## [Что сделать]
Оформите в виде нумерованного списка строки от той, где есть «This screenshot has width=1568, height=698.», до той, где есть «Action: point(23,23)», включая обе и пропуская пустые. Изображения в ответ не включайте.

## [Исходные данные]
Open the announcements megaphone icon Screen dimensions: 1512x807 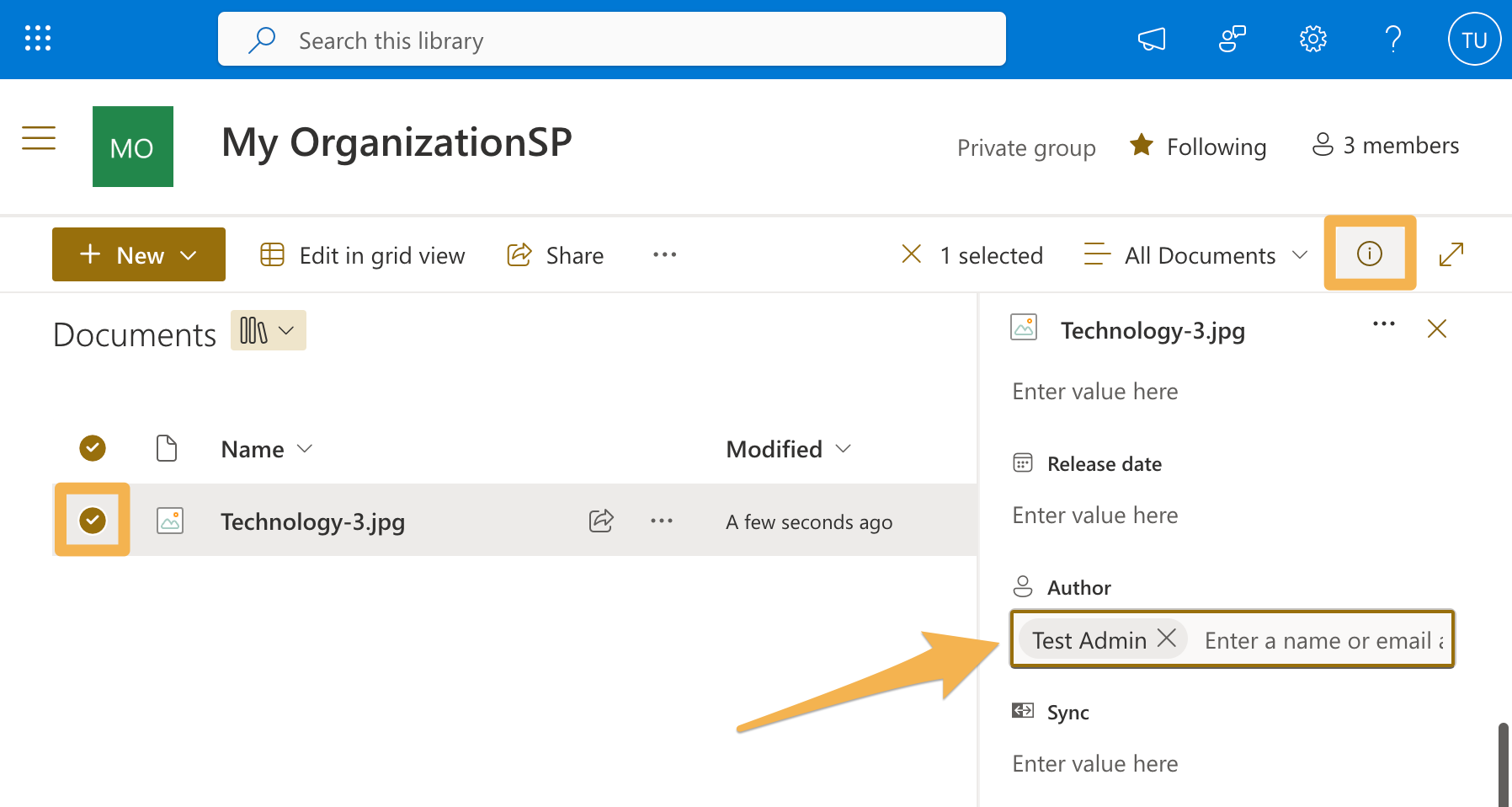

* * *

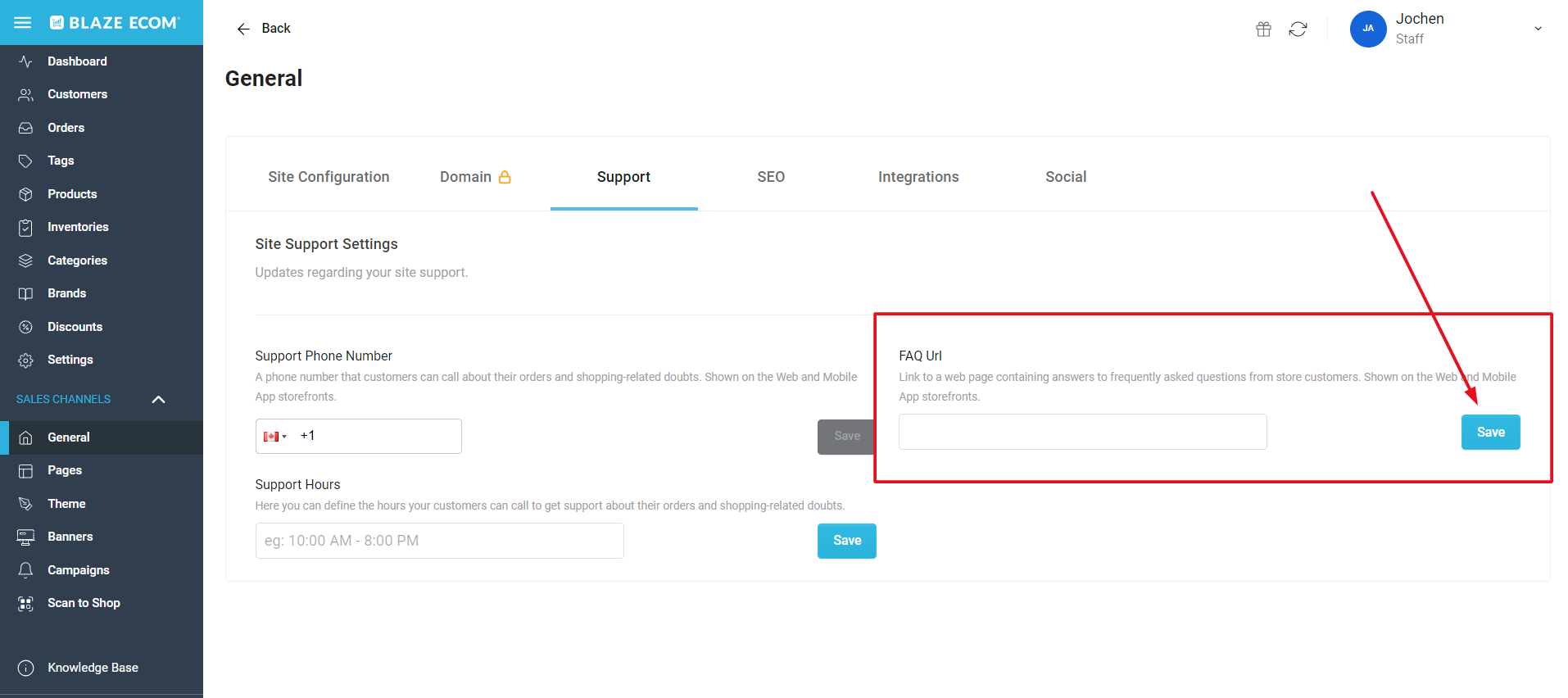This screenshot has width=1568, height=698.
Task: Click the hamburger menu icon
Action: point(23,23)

...

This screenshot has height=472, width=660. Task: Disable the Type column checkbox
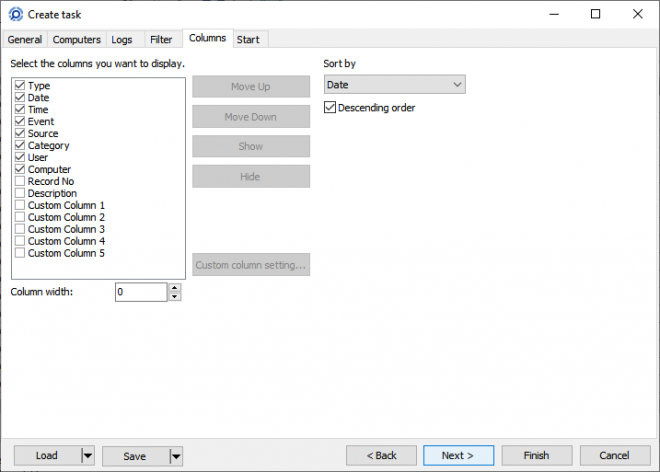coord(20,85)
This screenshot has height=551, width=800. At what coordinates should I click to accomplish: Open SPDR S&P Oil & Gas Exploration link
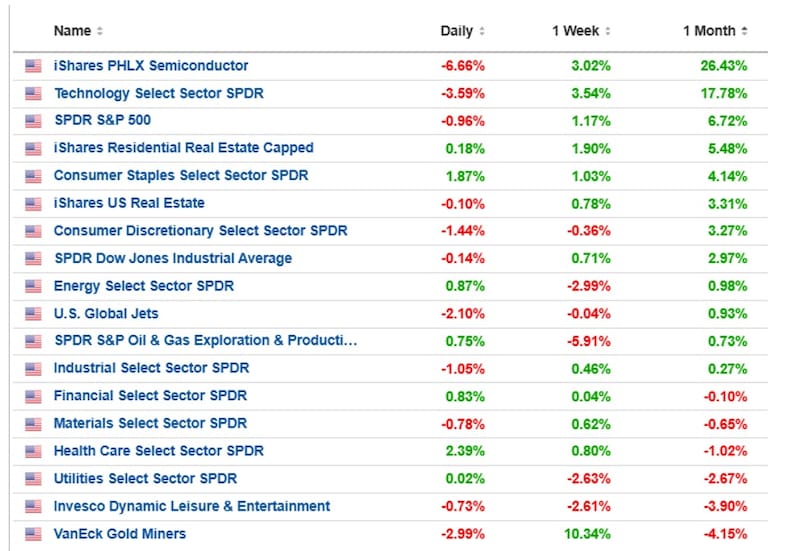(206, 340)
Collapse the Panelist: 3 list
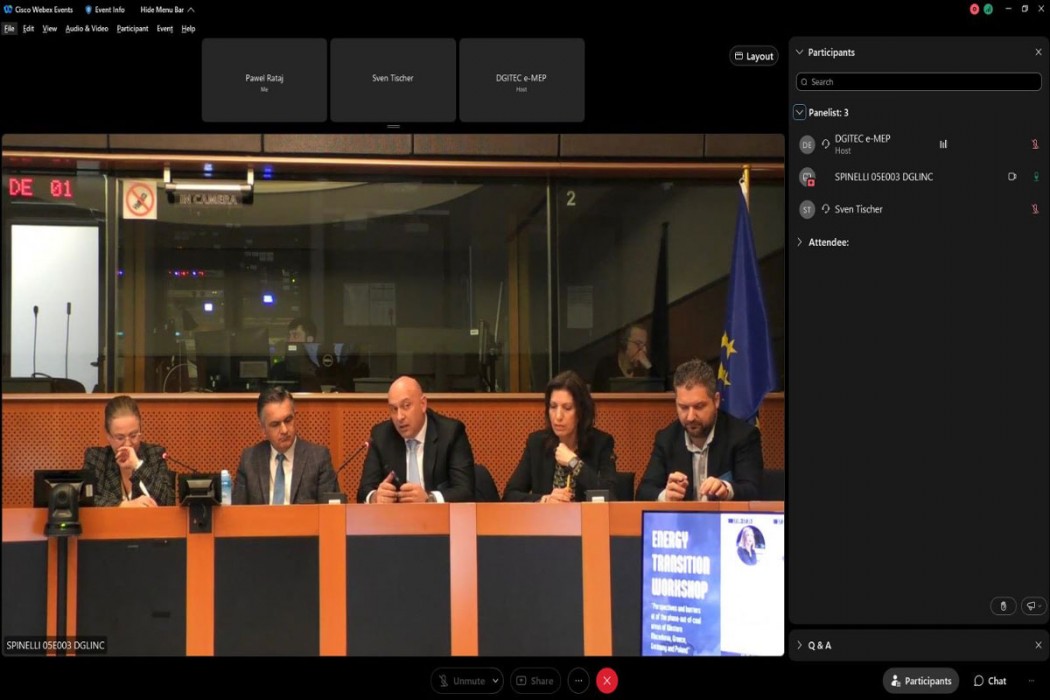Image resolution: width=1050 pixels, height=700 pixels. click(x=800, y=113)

## [Готовый ответ]
1. This screenshot has width=1568, height=698.
2. Task: Click the hamburger menu icon
3. Action: point(23,23)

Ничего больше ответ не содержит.